Andrea Berger
PhD Thesis Title: From refugee passports to biometric badges. Documenting refugees in the German asylum regime after Schengen (1985-2021).
Supervisor: Professor Seamás Kelly
External Examiner: Professor John Torpey, City University of New York
Abstract
Refugee documentation has been entangled with international orders regulating mobility in national terms for quite some time. The Nansen Passport responded to the problem of stateless people and those with invalid or no passports. It fostered international coordination and institution-building for what has become the international refugee regime today (see Lui, 2004). Biometric documentation increasingly plays a role in border control and migration governance and in the modernisation of ID systems, more generally speaking. Hence, it plays a vital role in the question of how bordering and migration governance are being transformed in increasingly mobile times.
The thesis considers the shift from paper-based documentation to digital biometric documentation practices of international protection applicants in Germany to illustrate and understand broader transformations in borders and territorial-political orders, which I call orders of belonging. It explicitly addresses the neglected role that biometrics have come to play in the management of protection status applicants. The thesis explores the questions of why digital biometrics have become useful in administering asylum after Schengen in Germany and, second, the implications of how a digital biometric way of documenting differs from preceding ways of documenting people as refugees.
To answer these questions, the study investigated the emergence of a digital biometric documentation regime in the German asylum system after the Schengen Agreement during the 1985-2021 period. This period covers the entry of biometrics and identification in asylum law in Germany in 1993 and the expansion and digitally mediated use of biometrics in the registration of protection applicants in the policy reform of 2016. The appearance and systematization of biometric identification emerged together with the European migration regime following the Schengen Agreements in 1985. The thesis uses document analysis of programmes, media outlets, news reports, interviews, and observation at a refugee registration facility to address its central aims. The primary goals of the thesis are to situate the development of a digital biometric regime in the history of refugee and migration governance and to examine its distinctive workings inside the Schengen territory and more specifically within Germany. By undertaking this approach, the thesis aims to enrich our understanding of technological change in migration government by drawing out comparisons and lineages with previous constellations that often remain implicit in the critical literature on migration. In addition, the thesis brings together two sets of literature in this field which have for the most part remained distinct: historical studies on identity documentation and the work of Critical Migration, Border and Security Studies.

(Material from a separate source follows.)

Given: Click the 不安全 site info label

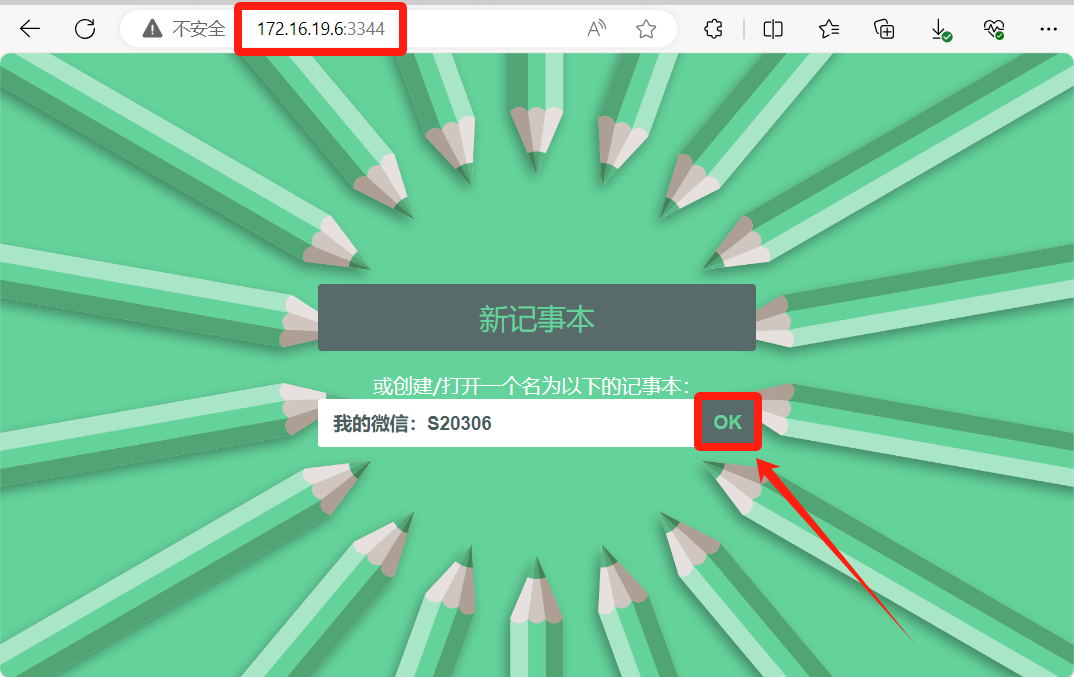Looking at the screenshot, I should [199, 29].
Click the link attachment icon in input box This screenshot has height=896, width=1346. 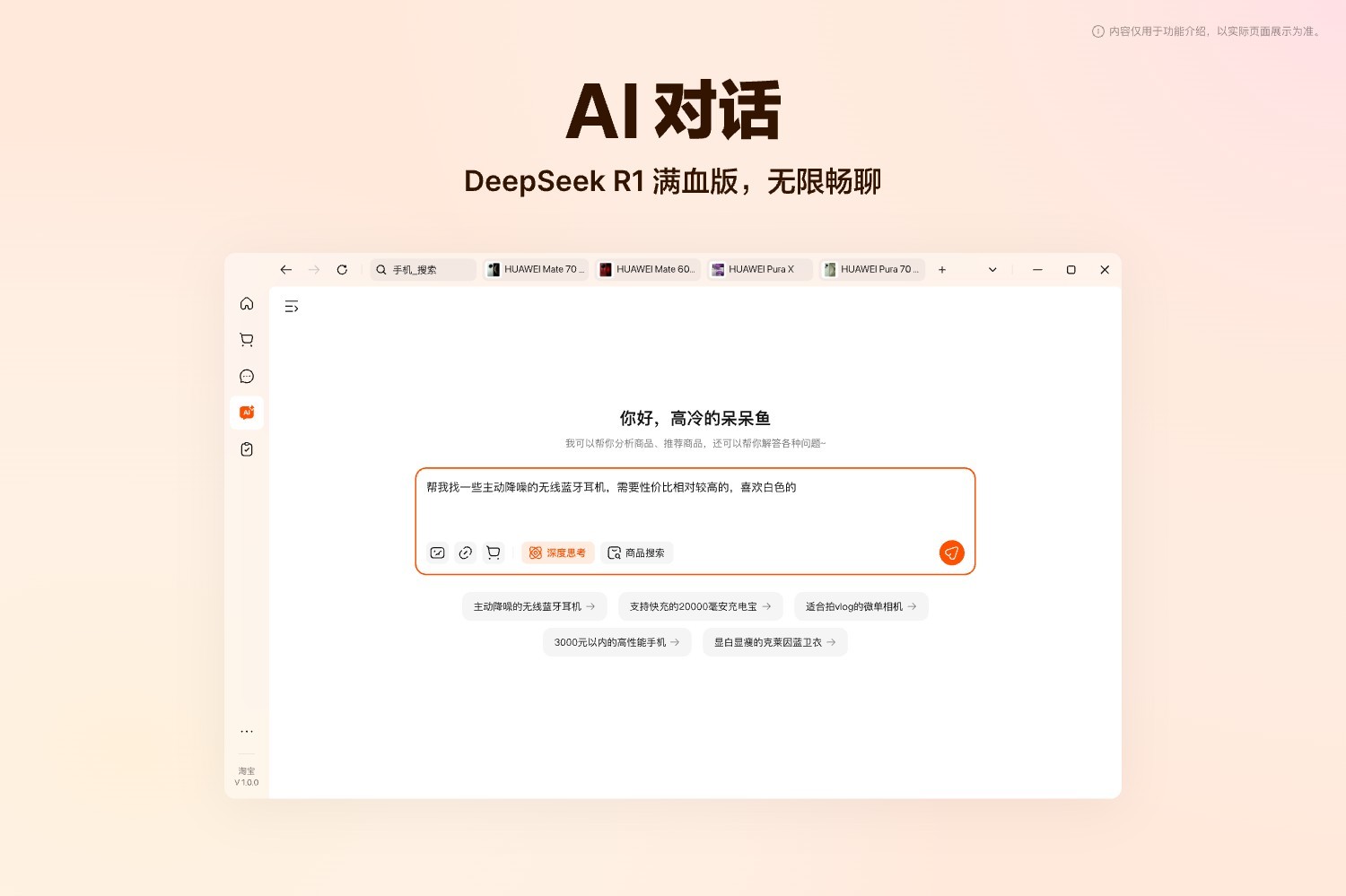(x=465, y=553)
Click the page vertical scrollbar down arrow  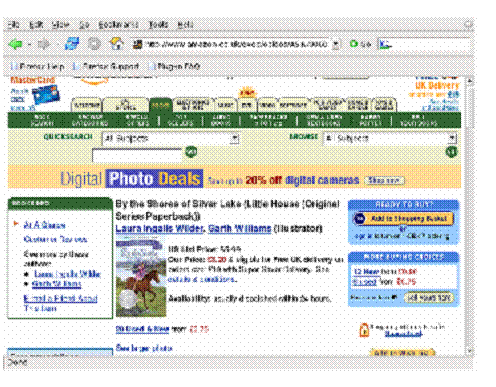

I argue that the digital biometric documentation of the protection applicants inside national territory can be understood as identity control. First, administrative actors use the identity documentation of applicants to monitor their movements. Second, and as a condition to the first, digital biometric documentation enables the control of protection status applicants’ identities across an expanding network of actors and sites of border control inside the territory. Together, identity control through digital biometric documentation practices can be understood as an intra-European documentation regime for governing mobility and exchanging information on people on the move. Third, digital biometric documentation of protection applicants competes with, and complements, the passport regime, which is based on an international order of mutually exclusive citizens, territories, and political orders.
By contrast to an affiliation with securitisation with territorial closure towards outsiders, this thesis's findings situate biometrics as an attempt to secure control of incoming people inside the territory and society, requiring the relative functional openness of borders and re-enforcing a tension between openness and closure within the European migration regime. The social securitisation of refugee subjects inside the Schengen territory contrasts with the overt and sometimes violent cessation and de-legitimisation of movements at the outer borders and in third territories. However, border rationalities, the reasoning for granting or withholding entry rights to certain social groups, morally legitimize the securitization of refugees within a territory. Based on the enactment of protection seekers as border subjects whose residence rights have yet to be finally decided, the digital-biometric documentation regime securitises protection seekers within the Schengen area and their society.
Keywords: Regime analysis, material-symbolic perspective, borders, identity documentation, digital biometrics, asylum, Germany.